The task: In the rows between the line holding "Identify the location of chart-info-text: seeing: good." and the line holding "The width and height of the screenshot is (720, 540).", inclusive, swap every "What do you see at" for "What is shown at" and write out only those lines, with nothing else altered.

Entries shown:
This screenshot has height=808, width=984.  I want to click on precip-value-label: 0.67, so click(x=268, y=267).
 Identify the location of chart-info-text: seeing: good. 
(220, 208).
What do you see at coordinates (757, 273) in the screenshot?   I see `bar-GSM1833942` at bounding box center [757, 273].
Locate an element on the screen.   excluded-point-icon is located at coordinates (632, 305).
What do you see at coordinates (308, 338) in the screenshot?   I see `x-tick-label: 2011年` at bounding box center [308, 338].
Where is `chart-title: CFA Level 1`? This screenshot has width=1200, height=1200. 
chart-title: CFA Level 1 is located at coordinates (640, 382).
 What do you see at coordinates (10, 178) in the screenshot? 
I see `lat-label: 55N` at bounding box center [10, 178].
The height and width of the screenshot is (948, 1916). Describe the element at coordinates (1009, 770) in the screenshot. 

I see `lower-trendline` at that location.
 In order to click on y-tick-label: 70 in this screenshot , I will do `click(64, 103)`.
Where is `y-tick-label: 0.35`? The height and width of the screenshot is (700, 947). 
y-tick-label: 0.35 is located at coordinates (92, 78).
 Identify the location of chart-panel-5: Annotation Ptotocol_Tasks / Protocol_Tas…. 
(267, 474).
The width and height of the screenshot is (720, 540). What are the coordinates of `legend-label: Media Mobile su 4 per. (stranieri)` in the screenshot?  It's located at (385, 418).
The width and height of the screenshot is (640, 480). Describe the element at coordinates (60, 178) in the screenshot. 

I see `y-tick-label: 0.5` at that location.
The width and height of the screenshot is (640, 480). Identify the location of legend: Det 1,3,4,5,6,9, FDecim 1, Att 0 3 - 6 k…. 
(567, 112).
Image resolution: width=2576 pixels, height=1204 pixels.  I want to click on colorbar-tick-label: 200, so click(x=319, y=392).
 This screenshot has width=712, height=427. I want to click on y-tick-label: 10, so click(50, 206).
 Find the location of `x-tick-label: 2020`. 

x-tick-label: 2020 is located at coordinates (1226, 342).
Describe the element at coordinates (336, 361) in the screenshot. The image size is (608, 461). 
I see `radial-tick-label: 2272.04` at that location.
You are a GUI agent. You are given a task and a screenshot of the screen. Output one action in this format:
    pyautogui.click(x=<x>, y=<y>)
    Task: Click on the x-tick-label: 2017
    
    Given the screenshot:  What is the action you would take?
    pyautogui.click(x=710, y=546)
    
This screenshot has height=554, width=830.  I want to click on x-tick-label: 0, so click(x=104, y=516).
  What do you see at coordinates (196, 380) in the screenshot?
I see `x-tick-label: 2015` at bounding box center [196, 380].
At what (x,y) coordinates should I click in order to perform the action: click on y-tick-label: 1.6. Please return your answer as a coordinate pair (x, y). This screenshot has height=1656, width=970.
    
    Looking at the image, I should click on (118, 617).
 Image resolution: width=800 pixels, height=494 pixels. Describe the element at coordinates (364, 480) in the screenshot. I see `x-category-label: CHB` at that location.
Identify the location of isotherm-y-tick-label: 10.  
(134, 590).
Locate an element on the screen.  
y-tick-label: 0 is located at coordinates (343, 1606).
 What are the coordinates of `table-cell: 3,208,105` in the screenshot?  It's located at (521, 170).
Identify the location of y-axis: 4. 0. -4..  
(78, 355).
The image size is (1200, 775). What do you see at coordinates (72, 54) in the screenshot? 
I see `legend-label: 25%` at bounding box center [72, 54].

Output:
 Identify the location of chart-info-text: seeing: good. 
(220, 208).
What is shown at coordinates (757, 273) in the screenshot?   I see `bar-GSM1833942` at bounding box center [757, 273].
Locate an element on the screen.   excluded-point-icon is located at coordinates (632, 305).
What is shown at coordinates (308, 338) in the screenshot?   I see `x-tick-label: 2011年` at bounding box center [308, 338].
Where is `chart-title: CFA Level 1`? This screenshot has width=1200, height=1200. 
chart-title: CFA Level 1 is located at coordinates (640, 382).
 What is shown at coordinates (10, 178) in the screenshot? 
I see `lat-label: 55N` at bounding box center [10, 178].
The height and width of the screenshot is (948, 1916). Describe the element at coordinates (1009, 770) in the screenshot. 

I see `lower-trendline` at that location.
 In order to click on y-tick-label: 70 in this screenshot , I will do `click(64, 103)`.
Where is `y-tick-label: 0.35`? The height and width of the screenshot is (700, 947). 
y-tick-label: 0.35 is located at coordinates (92, 78).
 Identify the location of chart-panel-5: Annotation Ptotocol_Tasks / Protocol_Tas…. 
(267, 474).
The width and height of the screenshot is (720, 540). What are the coordinates of `legend-label: Media Mobile su 4 per. (stranieri)` in the screenshot?  It's located at (385, 418).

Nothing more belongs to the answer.